My 80 gallon tank uses about $30 of electricity per month @ around $0.16/kwh. Keeping 5 of us (3 of them teenagers) in hot water. Rough figures - if that helps anybody.


----------



## briansol (Apr 11, 2013)

Do you ever run out of that 80 gal tank?


----------



## moey (Apr 11, 2013)

jharkin said:


> Theoretically when comparing electric to electric, the tankkless is more efficient - both have 100% efficiency transferring heat from the heating coil to the water, but in the tankless there is virtually no standing mass of hot water to give up standby losses.
> Highbeams point is just that it encourages you to use more since it never ever runs out.


 
The big benefit comes when you switch from a gas hot water tank to a gas tankless. The gas hot water tanks have a low EF whereas the gas tankless have a much higher EF. Lots of standby loss going out the chimney. Going from a electric hot water tank to electric tankless would not see as big a change in cost.


----------



## drizler (Apr 11, 2013)

My old Weil Mclean super cell started leaking and it was a no brainer.   Even under the lifetime warranty it wasn't worth it.   Went to Lowes got a cheap State 40 gallon and a coil of number 10 wire and a breaker.    Problem solved .    40 gallon is more than enough and this one is mounted upstairs in a nice warm closet blanketed.with full shut offs.   I think the works cost me 450 in 2011.    I was burning 5 to 6 gallons of dino juice (turning the boiler off) just for hot water a week.    Now it's about 25 a month .    If I want to fill up the 50 gallon whirlpool tub I just crank up the settings max then dial it down after.


----------



## velvetfoot (Apr 11, 2013)

It's so quiet too.  It would be nice to heat the whole place with resistance heat-so quiet.


----------



## semipro (Apr 11, 2013)

iceguy4 said:


> If you have hard water you need to drain tank regularly. calcium will bulld up in the bottom to the point of covering the bottom electrode...funny thing is the shape of the calcium...exact shape of the electrode in reverse...anyone else see this?
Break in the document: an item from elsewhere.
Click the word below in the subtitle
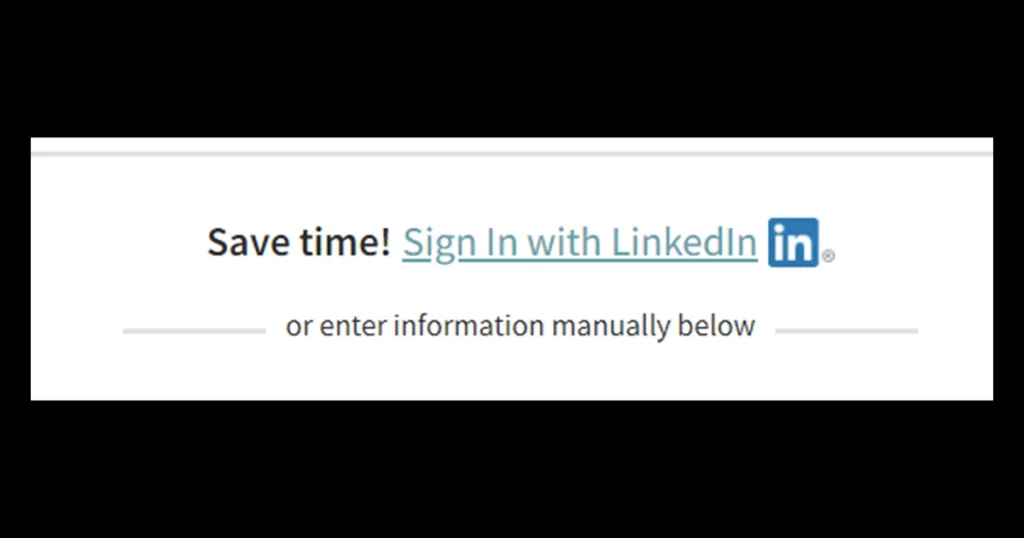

Oh yeah.  Way too much.  What a pain and it makes them noisy too.
Our electric resistance waters heaters are basically acting like water softeners.  I've had to clean the tanks and install new lower heating elements numerous times now.


----------



## raybonz (Apr 11, 2013)

Seasoned Oak said:


> They are indeed in 4 different locations. Theres is one instance where i would need a larger WH ,THat is if you have a jacuzzi bathtub. One on my rentals has one and a gas 40 Gal WH. The tub does drain the whole 40 gallon heater on the first fill. At home though iv had the 30 Gal electric for about 20 years,with any where from 5 to 7 people staying here at a time and only turned up about half way to boot. I guess its possible to run out if your in the shower long enough but i never have.


I'll send my 16 YO daughter there for a shower and you'll change your mind lol..

Ray


----------



## BrotherBart (Apr 11, 2013)

I can't figure out why anybody would have anything but an electric water heater. I have lived in two houses with gas heaters and they were both a pain in the butt. Fire a boiler just to heat domestic hot water? No way.


----------



## iceguy4 (Apr 11, 2013)

semipro said:


> Oh yeah. Way too much. What a pain and it makes them noisy too.
> Our electric resistance waters heaters are basically acting like water softeners. I've had to clean the tanks and install new lower heating elements numerous times now.


 ...   Yes, the net affect is soft water.  the build up is what takes out the lower element too.  Be pro active...clean it first before it builds up...speaking of that I should do mine. As of now I use a zoned HW maker with pellet boiler (last year although I had HW maker, I didn't use it during the winter due to high oil costs) but will switch to electric as soon as heating season is over.  A side note...although my oil boiler is cold start, it is kept warm (hot)  during the heating season...I have no problem shuting it down all summer season...Its fairly new and if it leaks, I'll address that if it happens...lots of slow leak fixers out there...


----------



## iceguy4 (Apr 11, 2013)

BrotherBart said:


> I can't figure out why anybody would have anything but an electric water heater. I have lived in two houses with gas heaters and they were both a pain in the butt. Fire a boiler just to heat domestic hot water? No way.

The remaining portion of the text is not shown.